Brief history of Missoula
Artifacts found in the region date the first occupants at around 12,000 years ago. Various Native American peoples have called the area home ever since, with Europeans arriving with the Lois and Clark expedition.
The location had a lot to do with the founding of the city. Located at the confluence of five mountain valleys it was a natural crossing point for trails throughout the area. It’s early history is somewhat grisly, with so many human bones being found in the area, local traders called it Hell Gate. A name the area kept until being renamed Missoula in 1866.

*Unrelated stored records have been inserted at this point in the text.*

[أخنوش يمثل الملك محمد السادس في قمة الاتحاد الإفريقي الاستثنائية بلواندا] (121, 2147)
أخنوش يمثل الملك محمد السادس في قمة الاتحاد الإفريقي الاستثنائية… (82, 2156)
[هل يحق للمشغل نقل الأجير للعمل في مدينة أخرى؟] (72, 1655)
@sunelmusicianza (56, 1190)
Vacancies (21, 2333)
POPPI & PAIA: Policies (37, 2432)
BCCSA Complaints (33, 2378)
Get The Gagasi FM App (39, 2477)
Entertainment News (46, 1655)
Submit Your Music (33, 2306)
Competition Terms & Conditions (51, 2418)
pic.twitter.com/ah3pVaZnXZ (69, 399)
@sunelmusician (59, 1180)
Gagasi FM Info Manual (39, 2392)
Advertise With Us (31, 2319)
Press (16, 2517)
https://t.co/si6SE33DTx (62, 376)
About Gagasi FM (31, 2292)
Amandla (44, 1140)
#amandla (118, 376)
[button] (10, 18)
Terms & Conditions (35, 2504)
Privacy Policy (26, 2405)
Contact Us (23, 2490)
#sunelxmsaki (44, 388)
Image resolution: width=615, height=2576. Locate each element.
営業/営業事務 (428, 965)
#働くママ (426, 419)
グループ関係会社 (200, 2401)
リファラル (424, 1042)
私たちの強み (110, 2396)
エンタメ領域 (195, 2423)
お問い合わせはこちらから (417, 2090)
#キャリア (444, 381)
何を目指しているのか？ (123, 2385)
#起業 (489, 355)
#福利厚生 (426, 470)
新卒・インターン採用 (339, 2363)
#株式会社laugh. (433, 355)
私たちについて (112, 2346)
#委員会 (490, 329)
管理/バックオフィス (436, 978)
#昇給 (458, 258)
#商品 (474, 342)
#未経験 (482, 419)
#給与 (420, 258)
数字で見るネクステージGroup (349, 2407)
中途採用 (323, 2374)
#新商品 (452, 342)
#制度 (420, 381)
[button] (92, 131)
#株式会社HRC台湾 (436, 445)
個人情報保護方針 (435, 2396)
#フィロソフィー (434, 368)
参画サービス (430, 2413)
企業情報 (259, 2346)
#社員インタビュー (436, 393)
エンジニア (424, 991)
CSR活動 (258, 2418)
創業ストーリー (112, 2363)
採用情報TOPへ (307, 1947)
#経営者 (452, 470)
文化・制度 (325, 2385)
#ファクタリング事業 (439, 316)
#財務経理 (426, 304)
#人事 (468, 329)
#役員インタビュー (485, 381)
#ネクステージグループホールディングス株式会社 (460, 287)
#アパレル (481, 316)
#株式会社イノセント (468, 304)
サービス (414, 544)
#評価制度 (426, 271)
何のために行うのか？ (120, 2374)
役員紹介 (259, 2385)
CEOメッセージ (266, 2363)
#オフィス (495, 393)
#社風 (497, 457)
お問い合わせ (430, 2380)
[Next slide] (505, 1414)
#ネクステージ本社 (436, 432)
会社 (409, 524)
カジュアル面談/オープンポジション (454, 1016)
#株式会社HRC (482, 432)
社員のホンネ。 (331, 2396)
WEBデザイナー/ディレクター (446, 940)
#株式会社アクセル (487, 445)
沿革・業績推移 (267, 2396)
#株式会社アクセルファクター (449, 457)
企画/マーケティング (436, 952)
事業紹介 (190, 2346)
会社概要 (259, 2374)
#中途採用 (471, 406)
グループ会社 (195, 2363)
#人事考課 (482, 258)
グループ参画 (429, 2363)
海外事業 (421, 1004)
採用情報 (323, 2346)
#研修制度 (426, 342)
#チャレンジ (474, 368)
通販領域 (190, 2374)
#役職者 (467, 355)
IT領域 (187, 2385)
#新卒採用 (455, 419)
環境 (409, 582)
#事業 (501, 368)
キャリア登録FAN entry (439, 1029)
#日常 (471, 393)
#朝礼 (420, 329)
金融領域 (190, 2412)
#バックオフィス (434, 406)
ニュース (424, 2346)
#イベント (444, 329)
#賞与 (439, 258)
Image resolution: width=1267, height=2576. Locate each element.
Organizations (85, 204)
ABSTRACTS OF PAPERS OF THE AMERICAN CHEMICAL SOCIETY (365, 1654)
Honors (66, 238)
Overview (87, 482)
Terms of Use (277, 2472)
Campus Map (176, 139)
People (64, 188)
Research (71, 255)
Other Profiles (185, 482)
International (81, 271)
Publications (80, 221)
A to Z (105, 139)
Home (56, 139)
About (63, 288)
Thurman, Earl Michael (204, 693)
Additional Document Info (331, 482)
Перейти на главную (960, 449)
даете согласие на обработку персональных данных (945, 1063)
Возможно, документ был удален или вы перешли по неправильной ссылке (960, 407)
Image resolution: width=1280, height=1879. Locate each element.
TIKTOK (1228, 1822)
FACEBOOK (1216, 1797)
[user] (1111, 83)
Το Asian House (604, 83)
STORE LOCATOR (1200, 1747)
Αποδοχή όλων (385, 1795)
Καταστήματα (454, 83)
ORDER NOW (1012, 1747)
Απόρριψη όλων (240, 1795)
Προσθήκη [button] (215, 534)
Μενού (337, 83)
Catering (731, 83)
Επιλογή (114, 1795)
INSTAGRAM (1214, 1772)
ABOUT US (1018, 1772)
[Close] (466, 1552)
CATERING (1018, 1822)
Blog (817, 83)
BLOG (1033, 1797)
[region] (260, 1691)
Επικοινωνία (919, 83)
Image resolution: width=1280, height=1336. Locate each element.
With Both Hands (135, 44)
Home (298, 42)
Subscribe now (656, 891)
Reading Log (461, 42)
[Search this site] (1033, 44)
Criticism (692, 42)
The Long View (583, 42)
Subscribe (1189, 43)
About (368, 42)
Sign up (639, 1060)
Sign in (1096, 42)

In 1860, a trading post was established in what is now downtown. Early settlers made their living trading and logging before the Missoula Mills arrived. Fort Missoula was built in 1877 to protect the inhabitants and growth was steady from there,. The arrival of the Northern Pacific Railway in 1883 accelerated that growth so much that the state’s first university was built in 1893.
Industry and logging maintained the city’s fortunes before declining due to recession. Education and healthcare took over as the main economic drivers and remain the primary employers in the area to this day.
Doing business in Missoula
Missoula was originally famed for logging and paper products but this declined steadily throughout the 20th century. The modern city relies on education and healthcare as well as the myriad of smaller supporting industries to maintain its fortune.
The University of Montana is a big player in the city and brings a significant income to the city, both as an employer and through students. Healthcare has a presence too with St. Patrick Hospital and the Community Medical Center employing lots of locals.
Highlights of Missoula
Some of the highlights of the city have to be the Rocky Mountains and Mount Sentinel as well as the Clark Fork River. The surrounding area ensures outdoor sports are a large part of life in the city for both locals and visitors alike. The mountains have dozens of trails that cover miles of the surrounding area, which are a big draw for visitors.
Other highlights of Missoula include; Bayern Brewing, Missoula Community Theatre, River City Roots Festival, Montana Book Festival, Missoula Children’s Theatre, Rocky Mountain Ballet Theatre and the Outdoor Writers Association of America.
Missoula city character
Missoula is a real mix of influences. It identifies with the Pacific Northwest and is a real mixture of students, academics, cowboys, loggers and blue collar workers. Everyone seems to get along and the city as a whole seems very liberal and relaxed.
One thing visitors often say about Missoula is that it is difficult to drive around. While sharing the typical grid system as other cities, differing ideas from the original city planners created a somewhat confusing road system. Fortunately, the city has a good bus system that can take you almost anywhere you need to go in the center.